In the benign conditions prior to August last year, significant
restructurings were more often than not going down the route of aggressive
refinancing, Ontex and Schefenacker being prime examples, using a variety of
high-yielding debt instruments, such as PIK or ‘pay if you can’ notes.

Companies were able to refinance debt and preserve the shareholders’ option
over the equity. This is no longer a possibility, as banks increasingly ask
company owners to pump more money into the business or looking for a
debt-for-equity swap.

Greater Challenges

The increased activity in bank loan trading over the last few years has also
introduced greater challenges for companies undergoing restructurings. In many
cases companies are unable to identify the real holders of their debt and
consequently whether they are talking to the people who can actually deliver a

Bank debt restructurings were traditionally led by the specialist work-out
teams at the lead or agent banks. They would be the main company liaison, as
well as take on the syndicate management role.

More recently the trend has been for these banks to syndicate deals widely,
resulting in only a small, ongoing exposure for the arranging banks. They no
longer have the economic incentive to drive a complex restructuring process and
it may make sense for them to sell their debt in the secondary market, like any
other lender. Companies may end up in a situation where they want to engage with
their lenders, but no-one in the lending groups wants to spend the time and
effort engaging with them. This problem will increase as defaults rise and debt
participants have less time to focus on one particular deal.

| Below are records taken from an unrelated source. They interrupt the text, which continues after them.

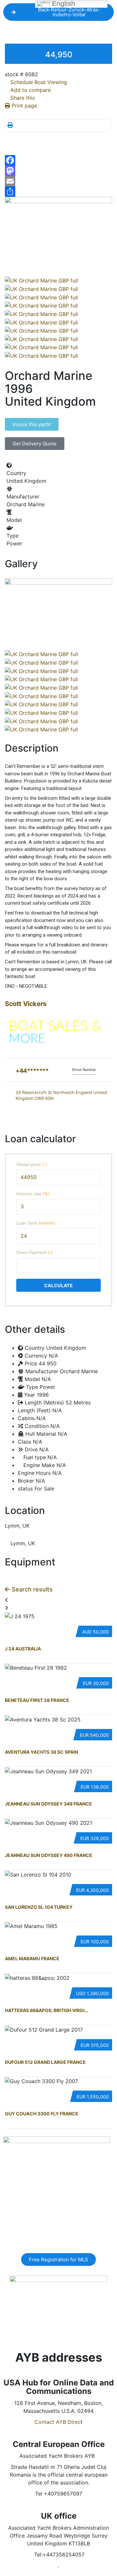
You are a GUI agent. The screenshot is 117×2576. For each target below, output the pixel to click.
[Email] (58, 181)
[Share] (58, 191)
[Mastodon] (58, 170)
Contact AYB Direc (57, 2422)
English (62, 3)
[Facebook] (58, 160)
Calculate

This year is set to be a tough one for most businesses and a busy one for
restructuring professionals. Deals which need to be reached quickly to preserve
the value of a company’s depreciating assets, could ironically end up taking
longer. One thing is certain; the demand for advisers who are able to drive
restructurings from the front and maximise value will be very strong indeed.

Tips on restructuring

1. Check that a proper financing structure with sufficient
headroom is in place when you get the job. This is the best way to avoid
difficult restructuring as complex debt structure can only be addressed when
there is sufficient time ahead. Waiting until the last possible moment reduces
the chances of being able to secure a refinancing and lessens the company’s
negotiating position in any refinancing/ restructuring.

2. Prepare reporting and budget by business/product/entity
in order to understand easily where the losses are coming from. This differs
from the set of accounts at year end and gives an analytic and economic view of
the business.

3. Prepare monthly variance reports against budget for early
identification of issues. Include financial indicators, but also other KPIs to
identify problems before they hit the financial statements.

4. Prepare a proper rolling monthly cash flow (receipts and
payments instead of a cash flow derived from EBITDA) in order to understand how
much time is left before the ‘trigger event’.

5. Conduct a detailed analysis of debt documentation to
assess covenants, potential pitfalls and the extent of creditors’ rights

6. Monitor secondary trading in the company’s debt. Debt
trading at below par can give an indication of the market’s view on the value of
the business.

7. Monitor debt holders. Try to find out and profile who
holds the company’s debt. This can give some indication as to the likely
objectives and behaviour of debt holders.